User:Envlh/Denelezh/WHO
This page is a draft of a project grant.
Project idea
What is the problem you're trying to solve?
Wikimedia projects hold several million bibliographies, which form an incredible dataset about who the project finds important. However without further analysis and tools, it's difficult to answer some prominent questions about those biographies like:
- how diverse are they?
- which diversity gaps that would be easy to fill?
- how are these statistics changing over time?
Two actively used tools from the proposers of this grant, WHGI (Wikidata Human Gender Indicators, a previous WMF grantee) and Denelezh, provide some of this data to evaluate aspects of the diversity in bibliographies. The data that they create has been used to make lists for Wikiprojects, and has been a barometer of Wikimedia's gender gap when discussed in the BBC, Bloomberg[1]. The Wikimedia Grant Team's Annual Report has said of them:
“ | Grants for research and tools (such as WHGI) - which minimally contribute to the targets of people or articles - have been extremely valuable in improving our understanding of the gender gap and how or why it manifests. | ” |
Yet these tools each have their own limitations:
- they are mostly dedicated to gender gap, and other biases could be explored
- they only provide some statistics and don't directly help editors to close gaps,
- the tools are only available in English (despite presenting data about many languages),
- they have technical limitations that make them less extensible for new queries,
- some of their features overlap, and two tools means twice maintenance.
We want to take this community data effort to the next level.

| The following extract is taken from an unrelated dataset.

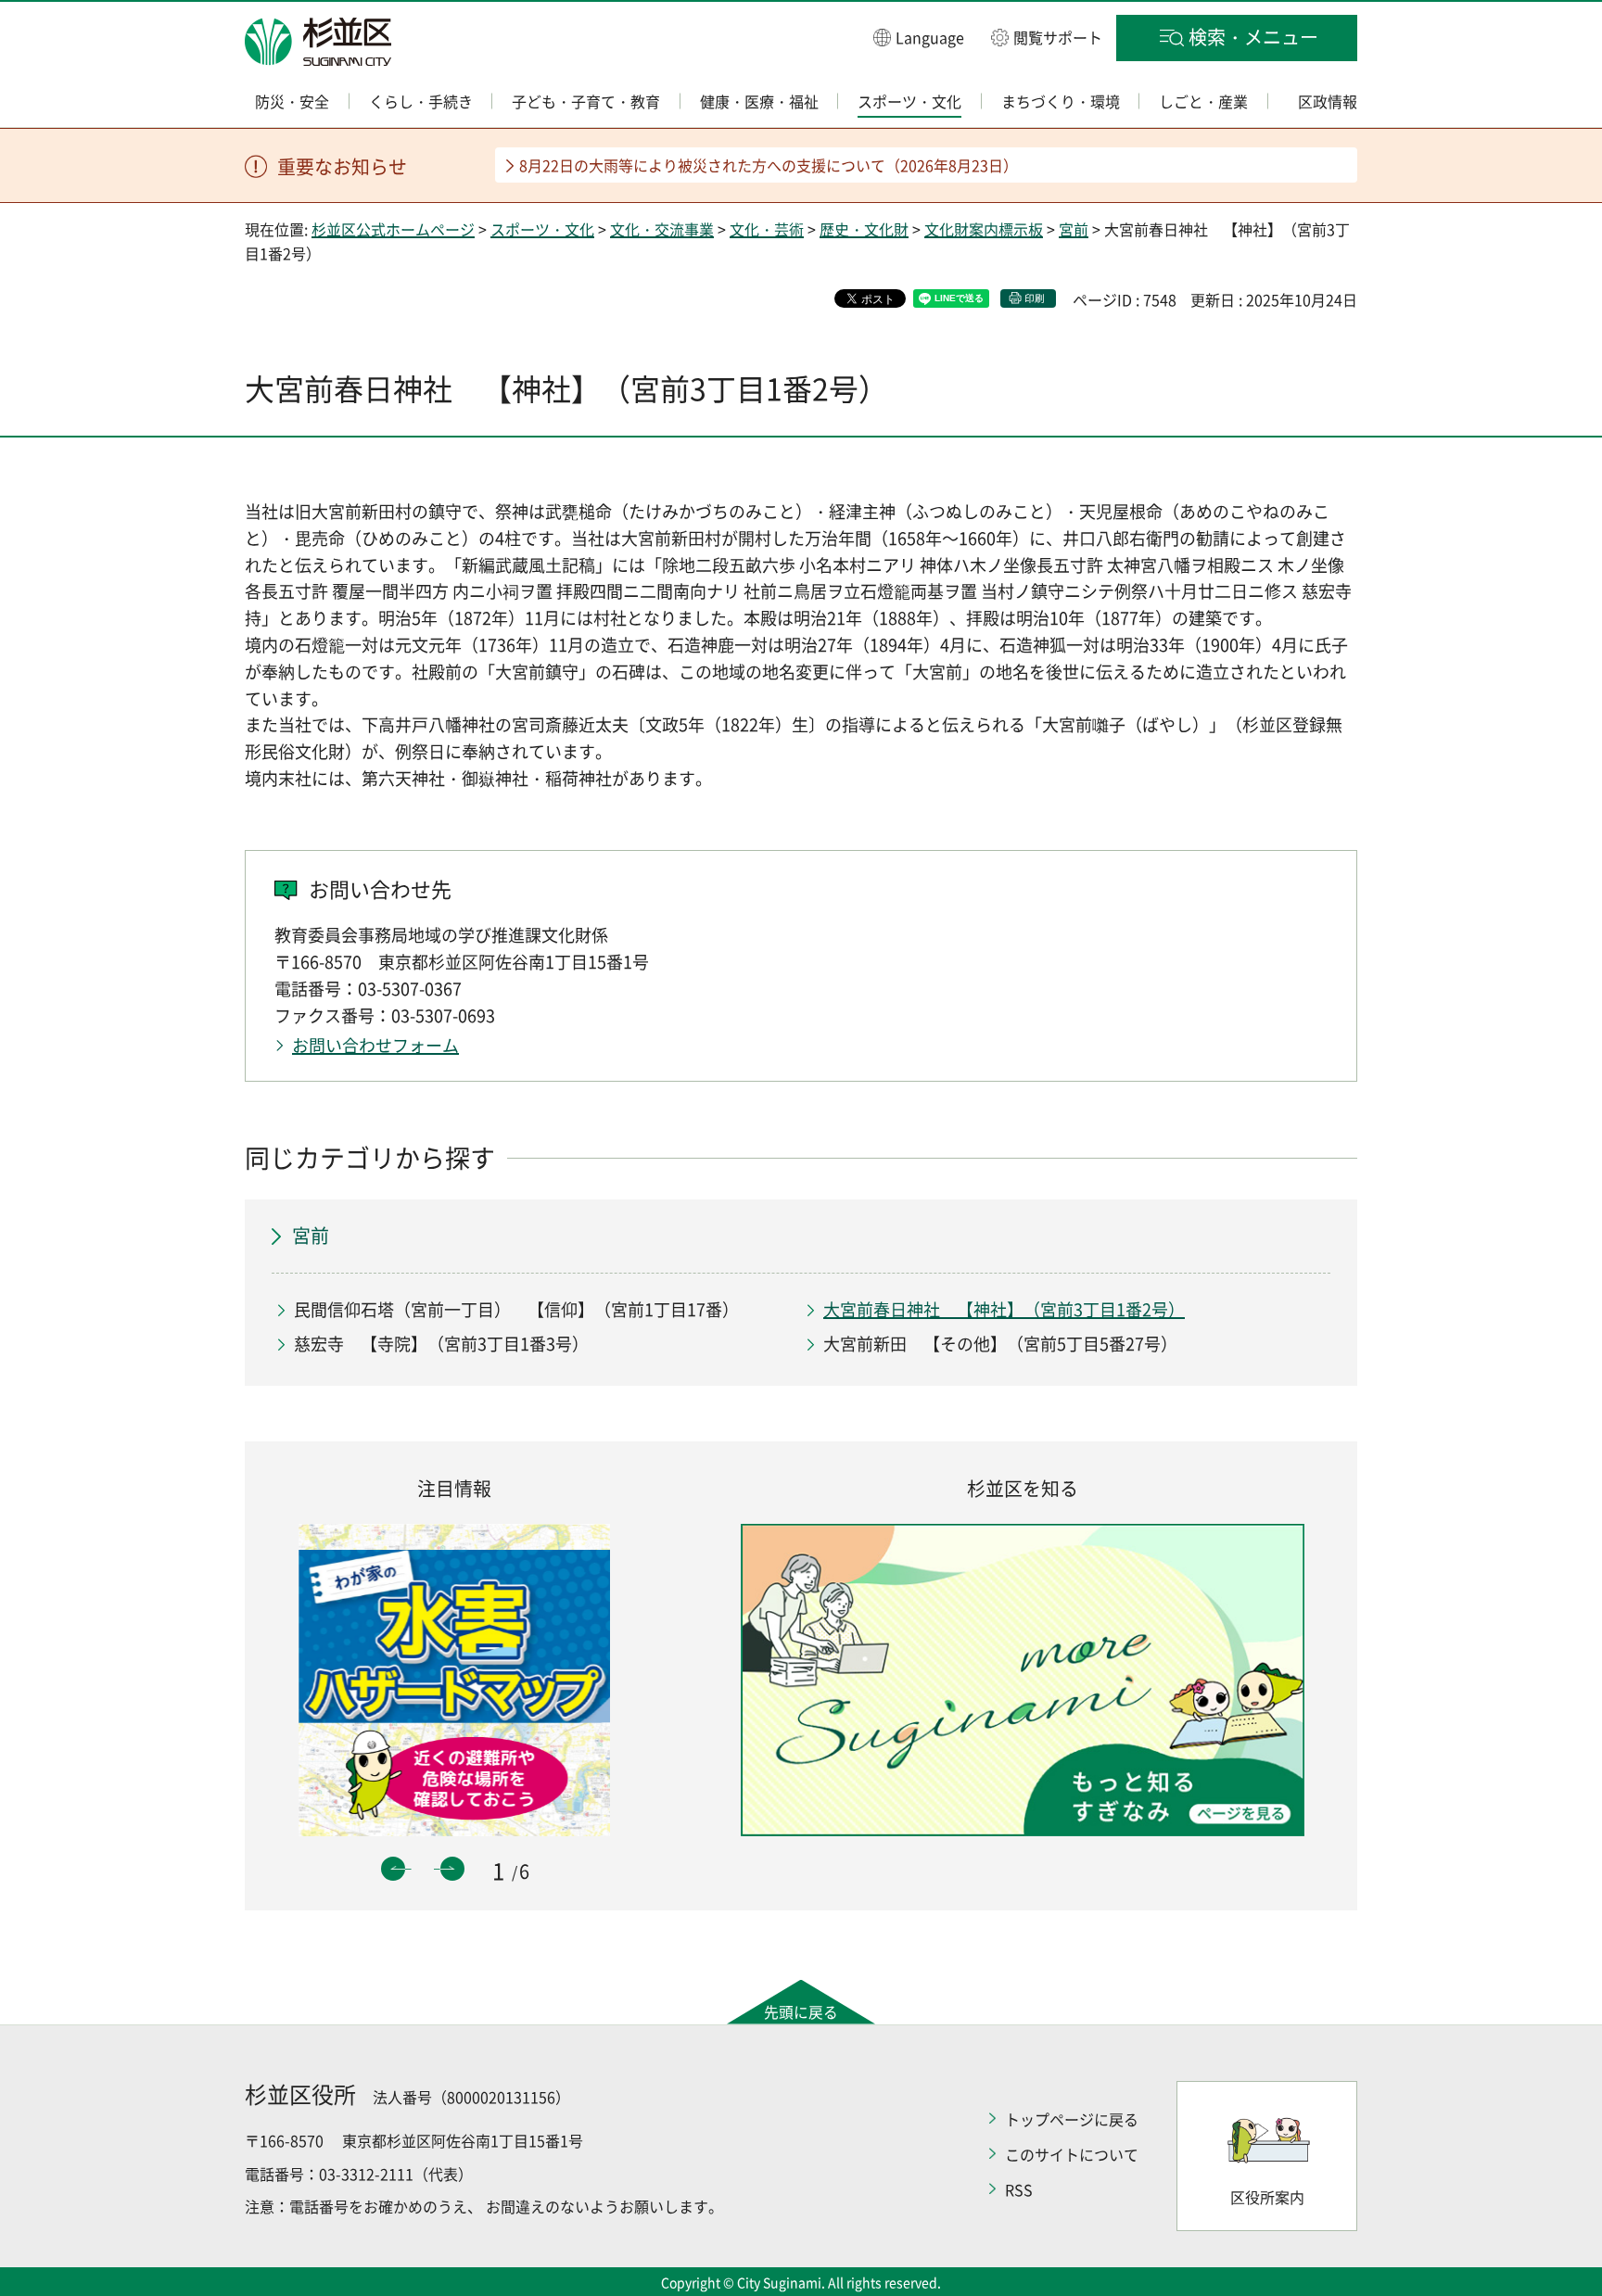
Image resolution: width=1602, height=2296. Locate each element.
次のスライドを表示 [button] (452, 1869)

What is your solution to this problem?
A combined tool with feature improvements
Our solution is to merge WHGI and Denelezh to build a new tool, called WHO (Wikimedia Human Observatory, name is subject to change), relying on the experience gained with the two previous ones. The new tool will have a new architecture allowing:
- 'backlog features we have already heard the community wants:
- a new "comparison view" making lists helping editors to find subjects they can improve
- e.g. women with articles in French but not English,
- e.g. people who books written about them without Wiki biographies
- a new updated "evolutions view" that will be able to show the history of the data
- e.g. Malayalam Wikipedia has increased 2.5% in representation of Women's biographies between 2015 and now.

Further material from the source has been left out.